Publié le par Le Pfss

Eh bien, oui mes amis. Tous les pays de l'Union Européenne ont trouvé un accord visant à  "resserrer" les salariés à travailler plus de 48h par semaine, et en redéfinissant "les temps de gardes" de diverses professions afin d'échapper au courrou de la justice européenne (selon http://tempsreel.nouvelobs.com/actualites/social/20080610.OBS7786/lue_veut_encadrer_la_semaine_de_travail_de_48h.html ... Ils font de l'humeur dès 08h30 du matin... Comme si la justice européenne voulait intervenir...)
Vladimir Spidla,commissaire européen aux affaires socialesa commenté la nouvelle de telle sorte  "c'est un compromis qui fait sens, qui représente un net progrès social" ... Cependant la durée maximale du travail pourra atteindre 65 heures pour des employésacceptant (même sous pression administrative) de déroger aux "48h" (comme si cen 'était pas suffisant...). Ces mêmes plafonds pourront être dépassés en cas de convention politique (72H?).
 D'où la satisfaction de Londres lundi qui a parlé "d'un bon accord".
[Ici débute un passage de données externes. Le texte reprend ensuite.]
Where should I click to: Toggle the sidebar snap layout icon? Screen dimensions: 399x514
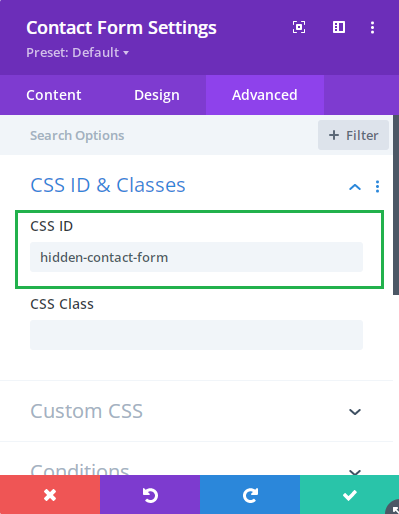tap(339, 27)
Cette révision introduit en outre pour la première fois la définition de "périodes de garde inactives", qui pourront ne plus être comptabilisées comme du temps de travai ( "La proposition de directive modifie la définition du temps de travail en introduisant la notion de "période inactive de garde", c’est-à-dire une période pendant laquelle le travailleur est présent sur son lieu de travail et à la disposition de son employeur "sans exercer son activité ou ses fonctions". Cette période, qui rappelle les heures d’équivalence, serait exclue du temps de travail, en parfaite contradiction avec la jurisprudence de la Cour de Justice des Communautés Européennes (Cjce) et avec la notion de temps de travail en France ! " dixit la CGT et l'UGICT)
Cinq pays -- l'Espagne, la Belgique, la Grèce, la Hongrie et Chypre-- se sont abstenus sur les propositions sur le temps de travail, les critiquant vivement et appelant à un arbitrage musclé du Parlement.
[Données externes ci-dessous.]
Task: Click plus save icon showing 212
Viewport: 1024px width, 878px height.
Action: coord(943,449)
Au cours d'une séance publique au petit matin, la représentante de l'Espagne a déploré le fait que la dérogation à la semaine hebdomadaire de 48 heures ne soit pas limitée dans le temps, "une marche arrière".
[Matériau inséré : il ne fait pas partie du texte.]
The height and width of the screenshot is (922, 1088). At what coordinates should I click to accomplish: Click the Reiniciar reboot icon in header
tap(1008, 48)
"Ce n'est pas une avancée sociale", a également jugé la ministre belge de l'Emploi Joëlle Milquet.
La France a pour sa part poussé pour un compromis acceptable à l'approche de sa présidence de l'UE qui démarre le 1er juillet.
C'est bien beau n'est ce pas? Cinq pays " n'approuve pas" , mais ne votent même pas contre. Et la ministre belge de l'emploi, qu'a t elle fait pour empeché cela, à part tenter de plaire à l'électorat?
Quant à l'attitude de la France, je n'en parle même pas... Je n'ai pas de temps à perdre à commenter ce genre de chose, chacun saura quoi en penser (En effet, que penser d'un gouvernement qui accepterai tout parce que dans un mois, il sera à la tête de l'institution?).

"L'heure est clairement à la relance de l'Europe sociale", a souligne le ministre français du travail Xavier Bertrand, en notant que les accords trouvés offrent "plus de garanties pour les travailleurs".

Maintenant, bosser plus longtemps est une relance du social. Quelqu'un a t il un dictionnaire à lui céder? Cela offririat également plus de garanties pour les travailleurs. TIens donc. Mais qu'on se s'inquiète pas, il ap ris soin de préciser que ces texte ne changeraient pas la sitaution en france. 
La nouvelle période "inactive" des temps de garde, sans être du travail effectif, ne sera pas comptabilisée comme du temps de repos, a-t-il stipulé. Gloire à Xavier Bertand donc, le magicien réussissant ce joli tour de passe passe! Et il réussit même à nous assurer que tout sera pour le mieux!